-- Short task --
Could you print each of these records back word for word, with no changes?

Data on locating visible targets
------------------------------------------------------------
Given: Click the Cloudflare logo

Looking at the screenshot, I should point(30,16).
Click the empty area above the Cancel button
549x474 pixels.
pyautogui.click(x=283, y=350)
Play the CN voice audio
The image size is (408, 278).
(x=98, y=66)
------------------------------------------------------------
-- Full output --
Given: Click the Cloudflare logo

Looking at the screenshot, I should point(30,16).
Click the empty area above the Cancel button
549x474 pixels.
pyautogui.click(x=283, y=350)
Play the CN voice audio
The image size is (408, 278).
(x=98, y=66)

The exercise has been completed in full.